PROBLEM DESCRIPTION:
Please print exactly the lines from the line containing "Given: Click Create" through the end of the data, no more, and keep pictures out of the copy.

DATA FOR ANALYSIS section start

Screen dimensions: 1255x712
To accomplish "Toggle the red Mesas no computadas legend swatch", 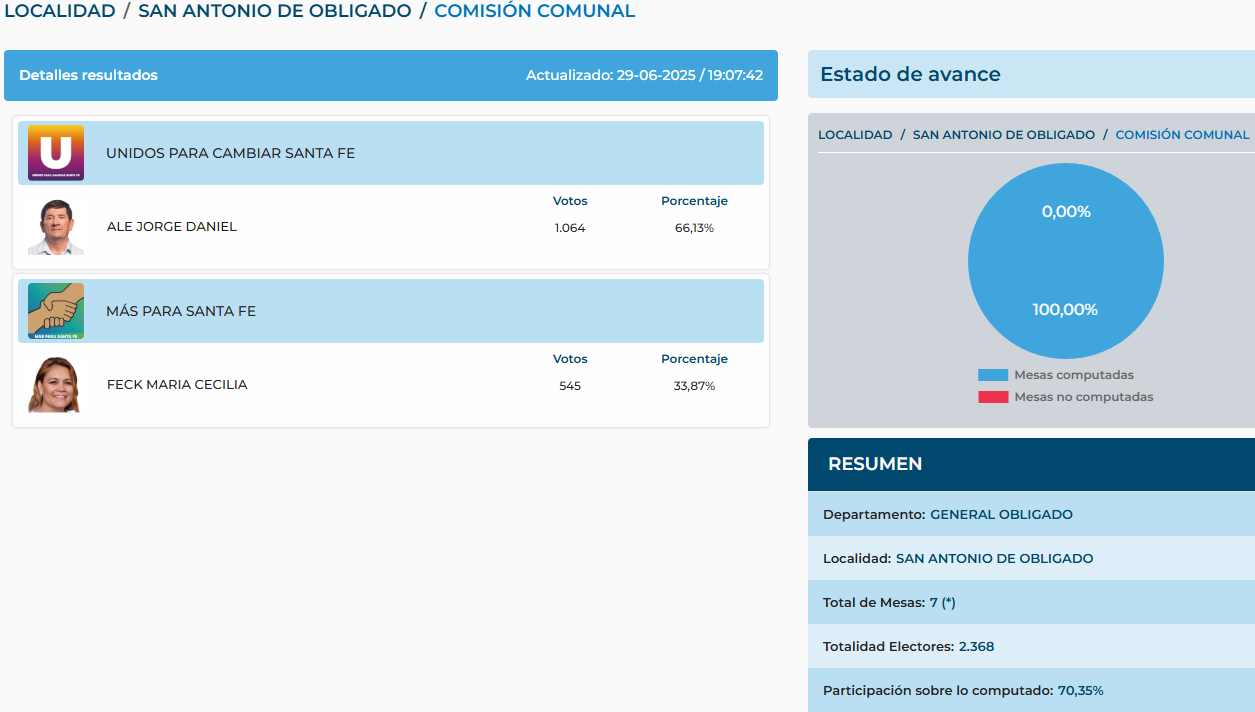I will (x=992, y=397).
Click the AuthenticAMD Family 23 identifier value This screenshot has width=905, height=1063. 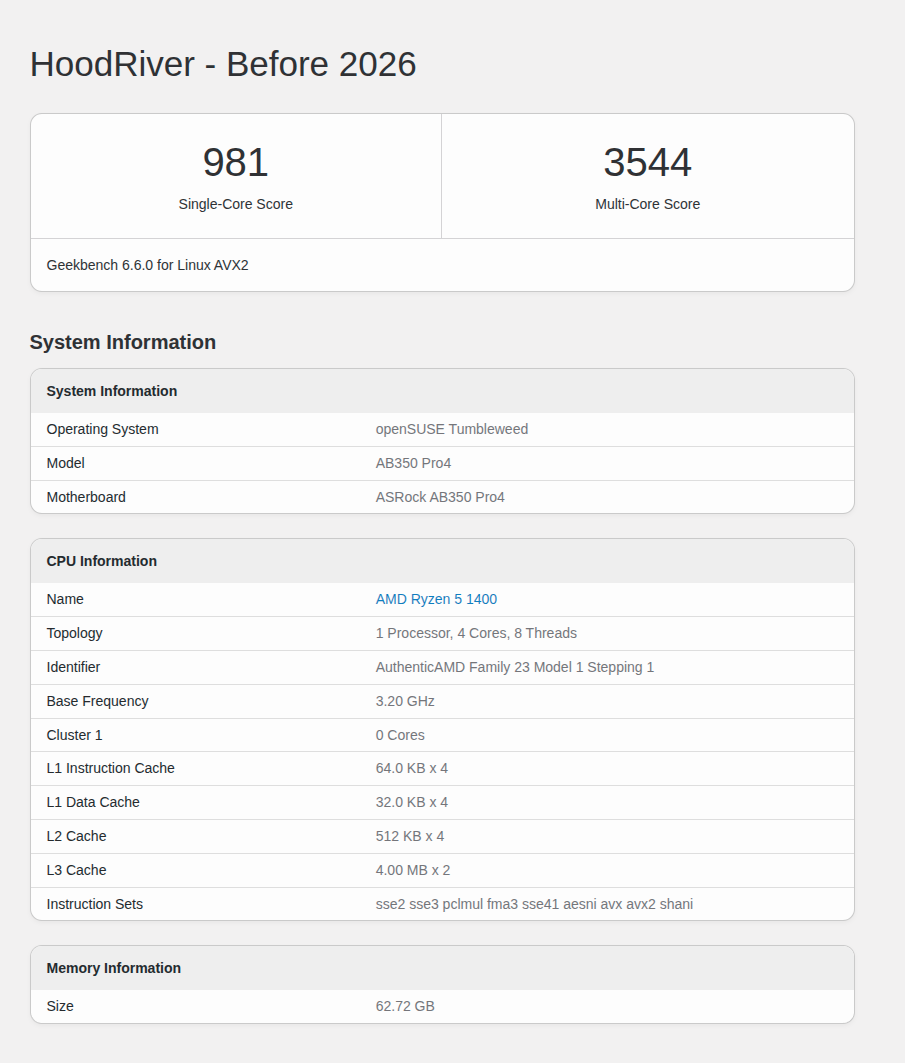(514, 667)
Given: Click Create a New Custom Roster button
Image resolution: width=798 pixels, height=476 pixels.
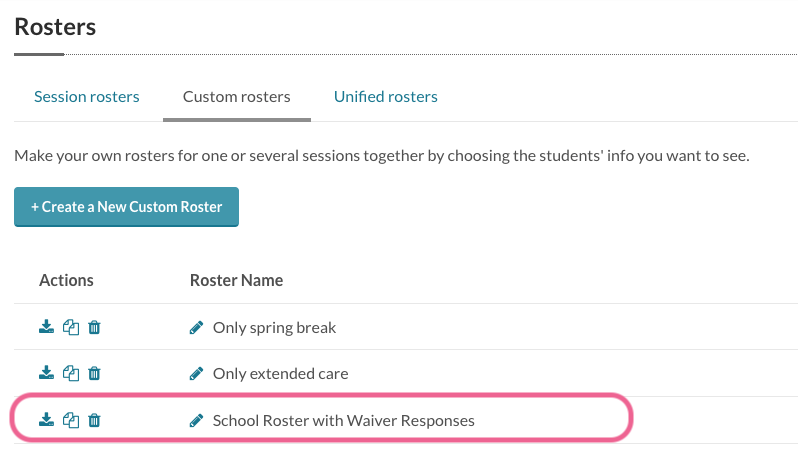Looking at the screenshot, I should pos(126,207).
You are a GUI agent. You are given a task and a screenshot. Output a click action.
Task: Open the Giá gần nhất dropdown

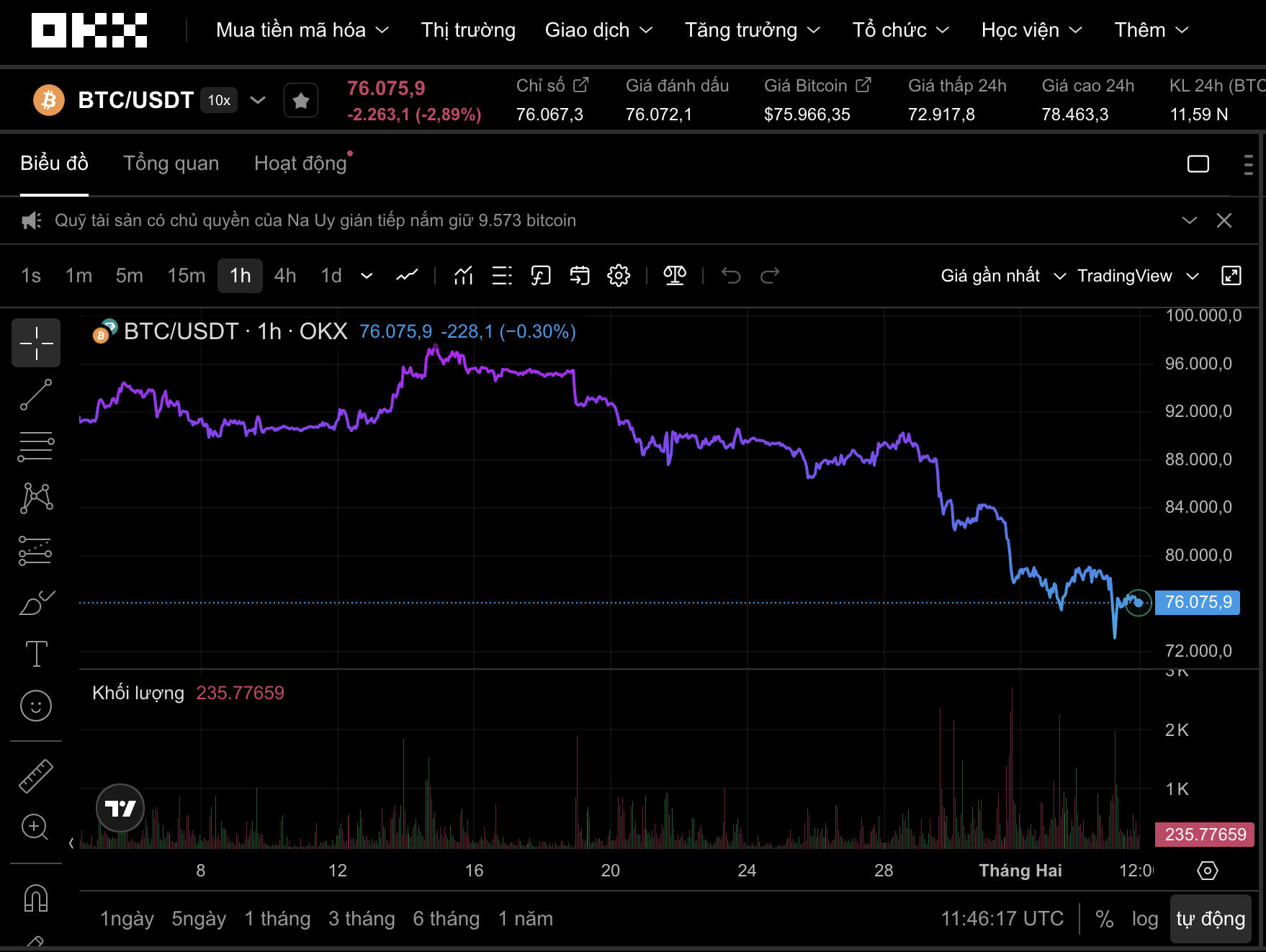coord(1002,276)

DATA FOR ANALYSIS section end

RESULT:
Given: Click Create a New Custom Roster button
Image resolution: width=798 pixels, height=476 pixels.
Looking at the screenshot, I should pos(126,207).
You are a GUI agent. You are given a task and a screenshot. Output a click action.
Task: Open the Giá gần nhất dropdown

coord(1002,276)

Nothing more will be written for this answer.